Por Luciana Wainer
Los atletas olímpicos vuelan como si la gravedad fuera cosa de tontos. Las gimnastas que con sus piernas dibujan círculos perfectos en el aire; las nadadoras que se zambullen en el agua sin salpicar una gota, como si implosionaran en silencio; los lanzadores que con sus troncos como rocas hacen que los discos, las balas y los martillos lleguen mucho más lejos que lo más lejos. Y mientras ellos —ellas— flotan, levitan, empujan y saltan, yo, del otro lado de la pantalla y en franco contraste, encarno a la gravedad en persona. Un (nuevo) contagio de COVID-19 me tiene hundida en el colchón comprobando que, en efecto, la Tierra sí ejerce su poder de atracción. Pero fue precisamente en esta pausa covidiana que encontré tiempo para ver los Juegos Olímpicos. Debí haberlo hecho antes.
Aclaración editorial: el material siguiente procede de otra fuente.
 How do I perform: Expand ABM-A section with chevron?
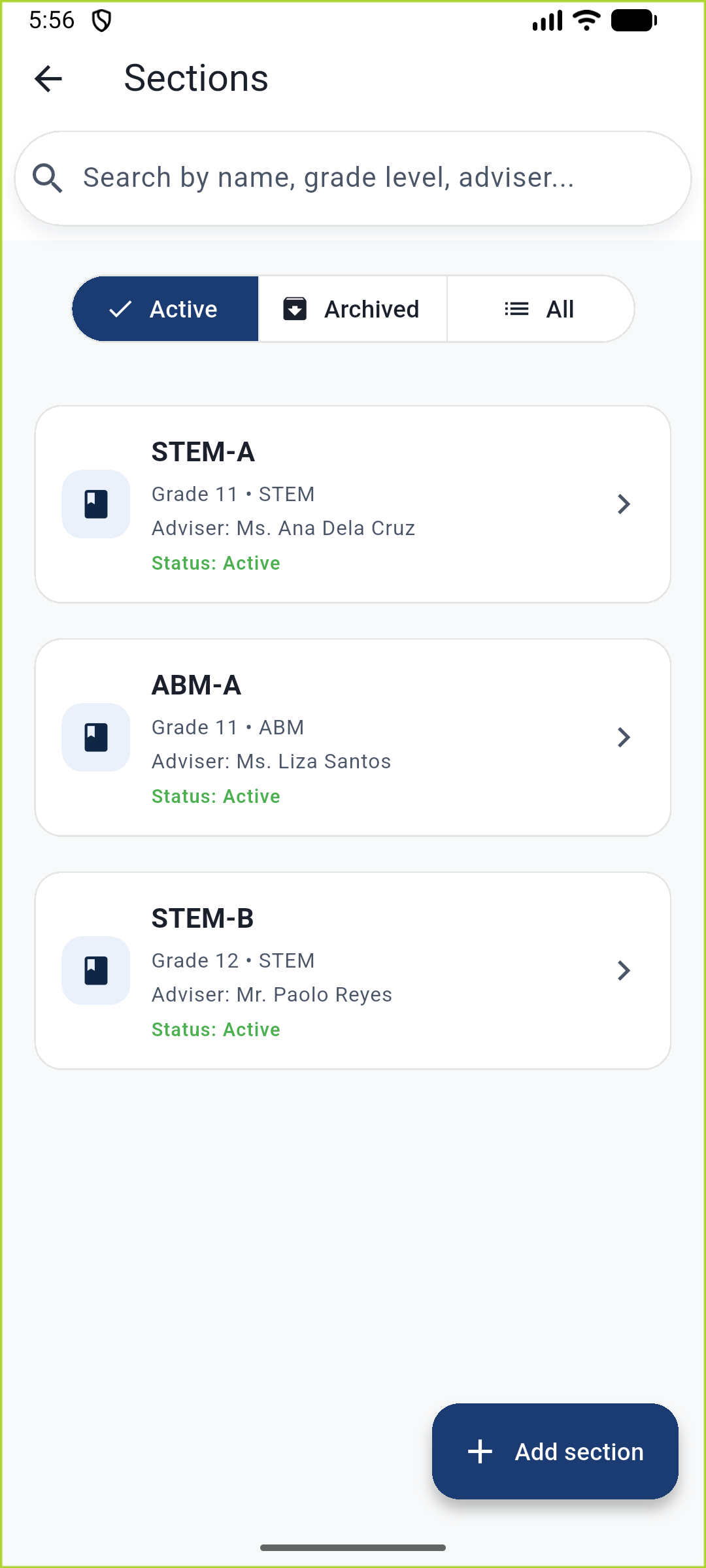(x=624, y=738)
Reconozco que la periodista Luisa Cantú, mi compañera en el noticiero matutino de Radio Chilango y colega de Opinión 51, me advirtió: «hay que contar las noticias que van más allá del deporte», dijo. Pero yo no lo entendí. Seguramente, porque mi noción deportiva no pasa del resumen que dan las colegas especializadas o el video del momento en el que la delegación de México entra en acción que me encuentro en redes sociales. Por eso, no pretendo, de ninguna manera, escribir sobre deporte; más bien empiezo con el deporte para escribir sobre nosotras y nosotros: los tontos olímpicos que nos aferramos a la gravedad y, aun así, las piruetas y saltos y zancadas nos interpelan para hablarnos de quiénes somos.